A recent survey found that 75 per cent of borrowers could find themselves unable to refinance because of life decisions that they were preparing to make. That’s why you need to plan ahead to avoid any negative financial implications from changes to your personal situation.
One of the most common issues that impact your ability to get a home loan is a drop in income. Whether it’s due to a job loss, a change in employment status or a reduction in work hours, any fall in income can make it harder to qualify for a loan or refinance an existing one. If you’re self-employed or work on a commission basis, fluctuations in income can be particularly challenging. Even just changing jobs could make it more difficult to secure finance, especially if you’re changing the industry you work in. It is usually worth speaking to a mortgage broker ahead of time if you want to get a home loan in the future and also change jobs.
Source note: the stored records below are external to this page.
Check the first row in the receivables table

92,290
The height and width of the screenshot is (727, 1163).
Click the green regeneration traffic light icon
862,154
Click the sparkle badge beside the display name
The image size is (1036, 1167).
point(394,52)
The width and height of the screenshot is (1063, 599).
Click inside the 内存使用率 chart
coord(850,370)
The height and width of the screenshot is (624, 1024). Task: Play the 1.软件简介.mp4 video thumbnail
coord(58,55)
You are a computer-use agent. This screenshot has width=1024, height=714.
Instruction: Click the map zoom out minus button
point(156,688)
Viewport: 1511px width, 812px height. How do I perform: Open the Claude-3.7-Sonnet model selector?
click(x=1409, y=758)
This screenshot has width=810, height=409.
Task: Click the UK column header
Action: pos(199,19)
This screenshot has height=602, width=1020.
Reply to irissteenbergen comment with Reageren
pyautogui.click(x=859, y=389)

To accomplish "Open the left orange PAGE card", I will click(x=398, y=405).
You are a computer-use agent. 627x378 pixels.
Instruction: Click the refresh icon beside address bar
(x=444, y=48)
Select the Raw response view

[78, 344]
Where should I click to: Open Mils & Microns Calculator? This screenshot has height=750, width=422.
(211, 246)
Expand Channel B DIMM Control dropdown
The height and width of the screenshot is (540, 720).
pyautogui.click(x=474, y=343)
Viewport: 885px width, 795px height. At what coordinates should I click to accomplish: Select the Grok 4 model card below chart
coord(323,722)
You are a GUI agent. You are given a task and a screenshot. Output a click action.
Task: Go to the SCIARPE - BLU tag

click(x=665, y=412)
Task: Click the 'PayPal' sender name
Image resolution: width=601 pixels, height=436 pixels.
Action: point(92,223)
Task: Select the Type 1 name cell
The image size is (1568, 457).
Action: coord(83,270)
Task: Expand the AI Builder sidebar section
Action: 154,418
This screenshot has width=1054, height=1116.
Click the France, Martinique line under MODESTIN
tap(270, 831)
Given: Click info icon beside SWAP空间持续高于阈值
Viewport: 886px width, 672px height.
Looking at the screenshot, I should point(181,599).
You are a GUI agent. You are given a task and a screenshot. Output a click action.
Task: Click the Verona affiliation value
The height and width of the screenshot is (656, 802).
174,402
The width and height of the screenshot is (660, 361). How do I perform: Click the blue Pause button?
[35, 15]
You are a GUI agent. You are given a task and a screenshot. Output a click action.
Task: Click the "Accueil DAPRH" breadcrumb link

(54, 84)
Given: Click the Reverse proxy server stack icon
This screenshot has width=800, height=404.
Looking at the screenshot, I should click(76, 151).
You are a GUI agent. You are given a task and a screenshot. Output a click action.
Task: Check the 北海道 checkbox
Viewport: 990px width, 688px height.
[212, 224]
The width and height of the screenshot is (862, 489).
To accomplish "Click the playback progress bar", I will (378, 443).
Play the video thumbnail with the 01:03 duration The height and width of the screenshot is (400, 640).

Another potential issue when trying to get a home loan or refinance is taking out additional loans or incurring new debts. For example, buying a new car or taking out a personal loan can increase your monthly expenses and affect your debt-to-income ratio, which is an important factor in determining your eligibility for a home loan or refinancing.
Changes in your personal life can also impact your financial situation, such as having a baby or getting a divorce. These changes can affect your expenses, savings, and overall financial stability, which can all impact your ability to secure a loan or refinance. If you’re a single person, your monthly expenses are assessed differently than if you’re a couple. That changes again when you start having children. Make sure you’re aware of the implications of your family situation and how it might impact your borrowing capacity.
Reducing the impact of change
When it comes to securing a home loan or refinancing, it’s important to plan ahead for life and employment changes. There are other steps you can take to reduce the impact, including having a larger deposit, working to improve your credit score by paying debts and bills early and avoiding taking out any new loans.